PROMPT 1: Edit the lines of the records from the line with "Task: Click the NEW badge beside 梵净山" through the end of the records, changing "badge" to "label" and leaving everything else the same. Leave the pictures out of your answer.

Exercise 12.3-Additional Questions - Chapter 12 Introduction to Probability Theory 11th Maths Guide Samacheer Kalvi Solutions - SaraNextGen [2024-2025]

Updated On May 15, 2024

By SaraNextGen

Additional Problems
Question 1.

If $\mathrm{P}(\mathrm{A})=0.4, \mathrm{P}(\mathrm{B})=0.7$ and $\mathrm{P}(\mathrm{B} / \mathrm{A})=0.5$, find $\mathrm{P}(\mathrm{A} / \mathrm{B})$ and $\mathrm{P}(\mathrm{A} \cup \mathrm{B})$. Solution:
$
\begin{aligned}
& \mathrm{P}(\mathrm{B} / \mathrm{A})=0.5 \Rightarrow \frac{\mathrm{P}(\mathrm{B} \cap \mathrm{A})}{\mathrm{P}(\mathrm{A})}=0.5 \\
& \text { (i.e.,) } \frac{\mathrm{P}(\mathrm{B} \cap \mathrm{A})}{0.4}=0.5 \\
& \therefore \mathrm{P}(\mathrm{B} \cap \mathrm{A})=0.4 \times 0.5=0.2 \\
& \text { (i.e.) } \mathrm{P}(\mathrm{A} \cap \mathrm{B})=0.2 \\
& \mathrm{P}(\mathrm{A} \cup \mathrm{B})=\mathrm{P}(\mathrm{A})+\mathrm{P}(\mathrm{B})-\mathrm{P}(\mathrm{A} \cap \mathrm{B})
\end{aligned}
$

$
\begin{aligned}
& \mathrm{P}(\mathrm{A} \cup \mathrm{B})=0.4+0.7-0.2=0.9 \\
& \mathrm{P}(\mathrm{A} / \mathrm{B})=\frac{P(A \cap B)}{P(B)}=\frac{0.2}{0.7}=\frac{2}{7}
\end{aligned}
$
Question 2.
If $\mathrm{A}$ and $\mathrm{B}$ are two events such that $\mathrm{P}(\mathrm{A} \cup \mathrm{B})=\frac{5}{6}, \mathrm{P}(\mathrm{A} \cap \mathrm{B})=\frac{1}{3}, \mathrm{P}(\bar{B})=\frac{1}{2}$ show that $\mathrm{A}$ and $\mathrm{B}$ are independent.

SUPPLIED DATA:
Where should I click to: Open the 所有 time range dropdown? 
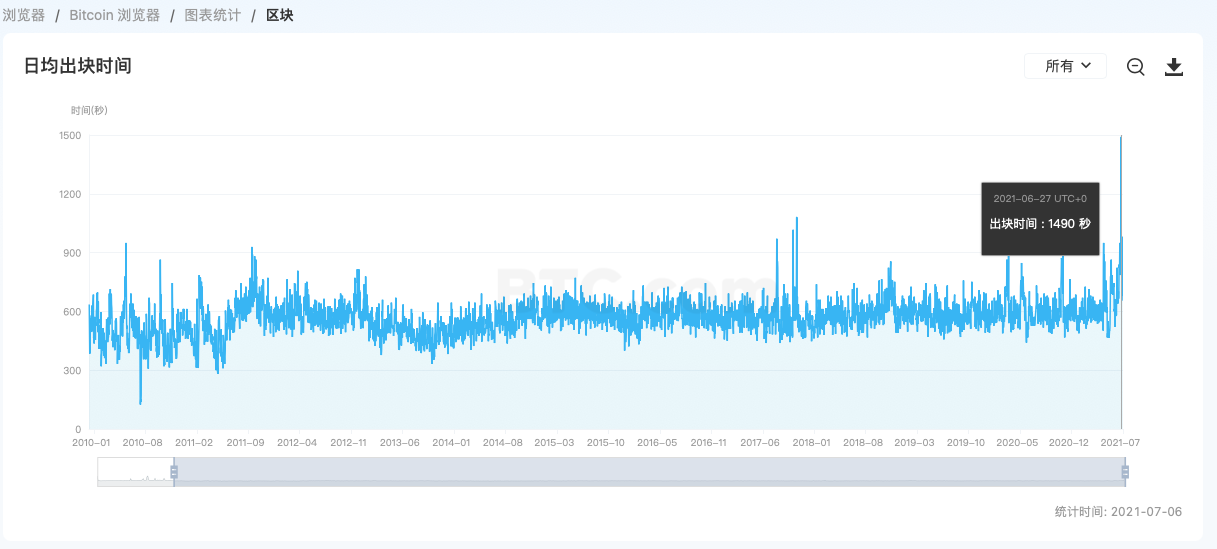pyautogui.click(x=1065, y=66)
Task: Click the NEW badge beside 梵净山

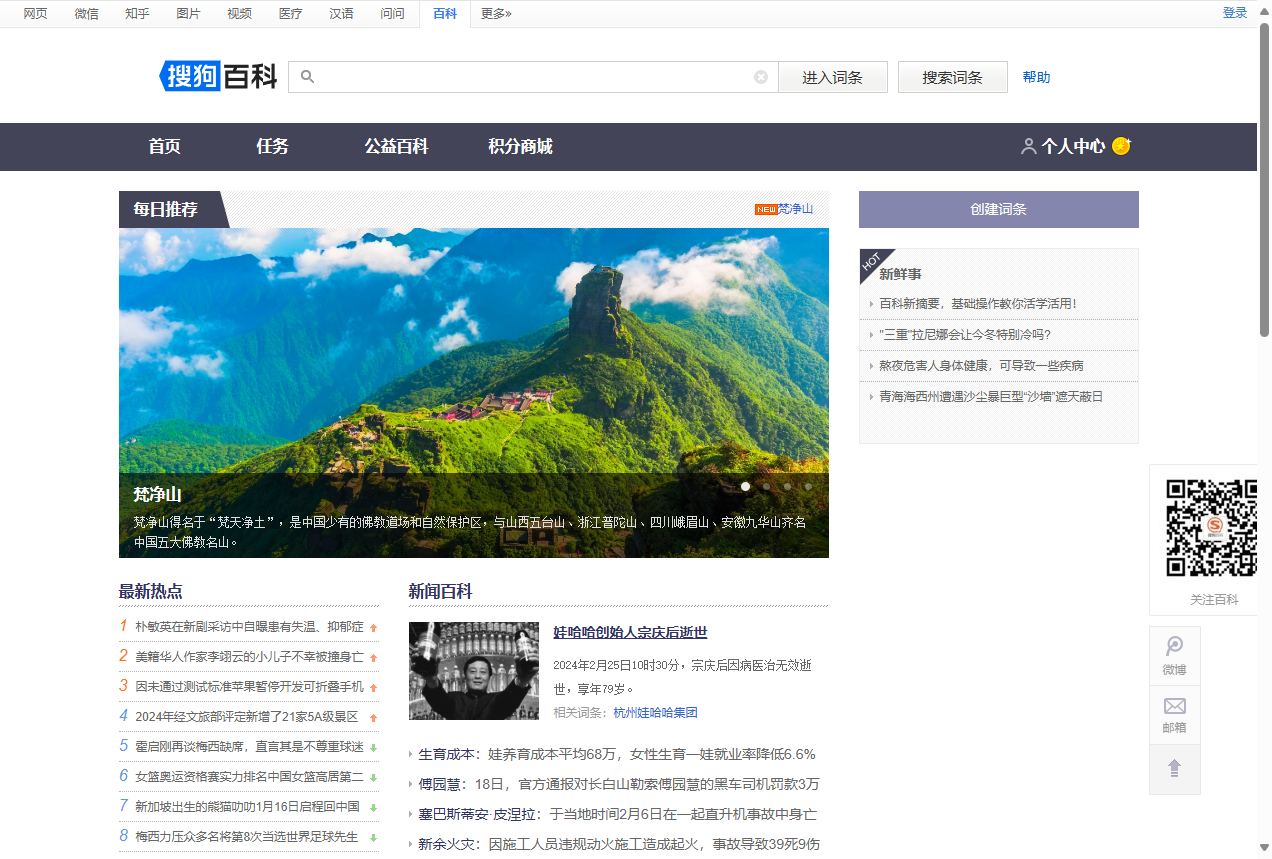Action: click(x=766, y=209)
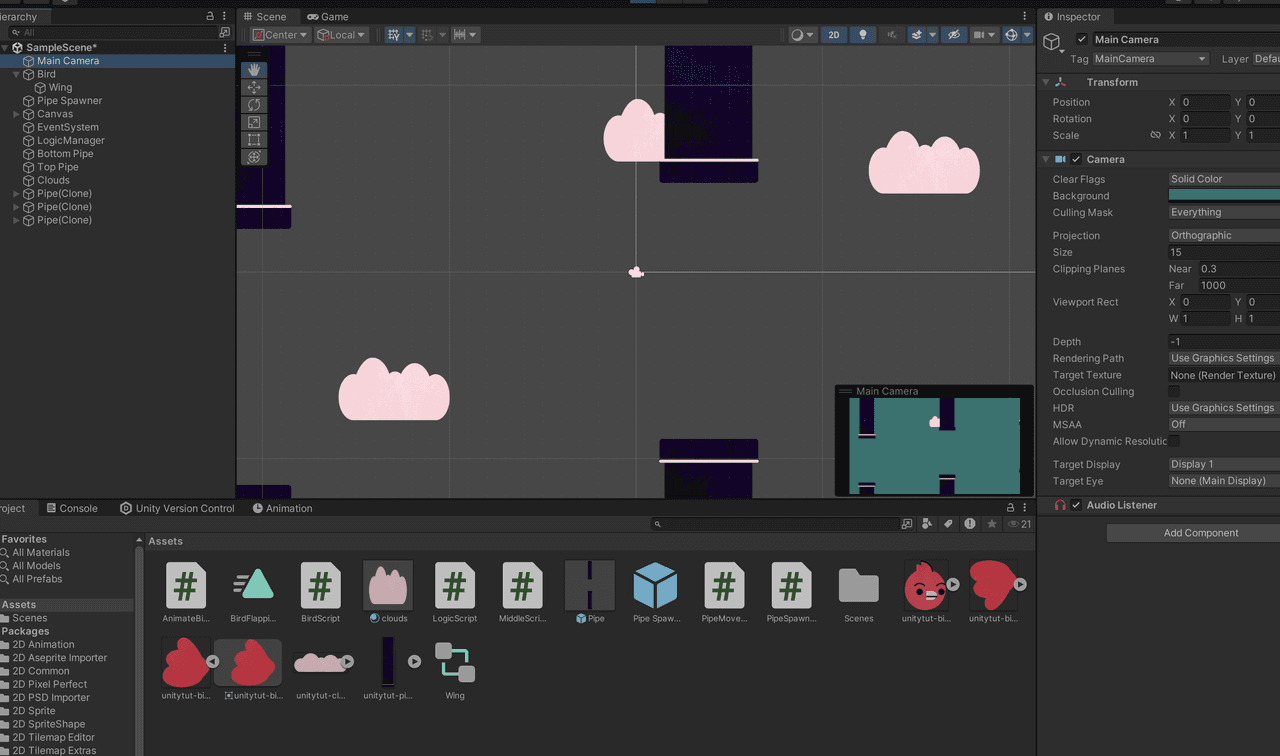Enable the Occlusion Culling checkbox
This screenshot has width=1280, height=756.
[x=1175, y=392]
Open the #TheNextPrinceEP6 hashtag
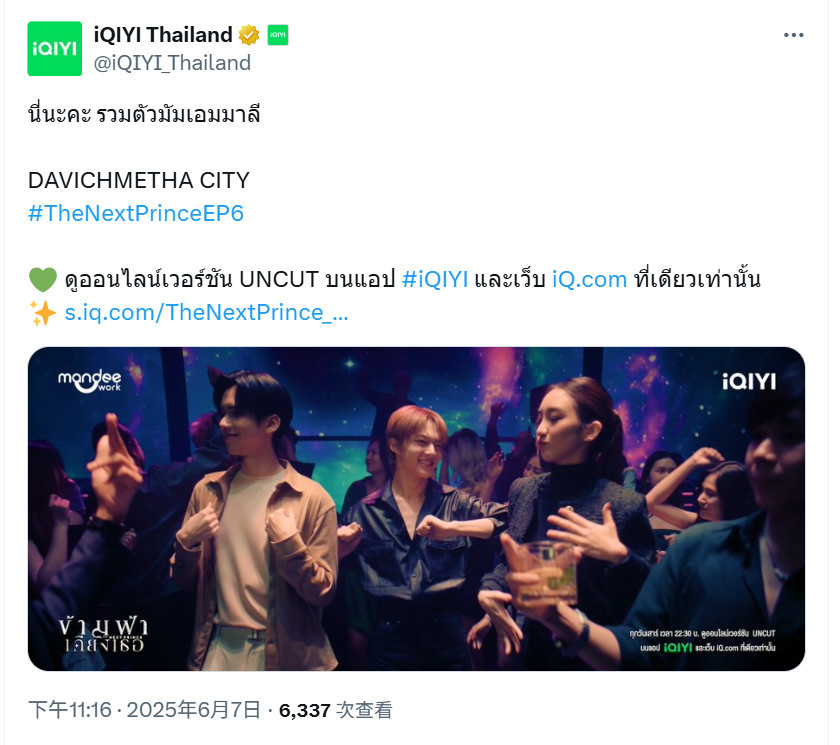 (136, 213)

PROMPT 2: Turn the paragraph that states Question 2 of the probability exercise into a bulleted list of its given values and the statement to be shown.

EXPECTED ANSWER 1:
Task: Click the NEW label beside 梵净山

Action: click(x=766, y=209)
Enable the Occlusion Culling checkbox
This screenshot has width=1280, height=756.
[x=1175, y=392]
Open the #TheNextPrinceEP6 hashtag
 (136, 213)

EXPECTED ANSWER 2:
- P(A ∪ B) = 5/6
- P(A ∩ B) = 1/3
- P(B̄) = 1/2
- To show: A and B are independent events.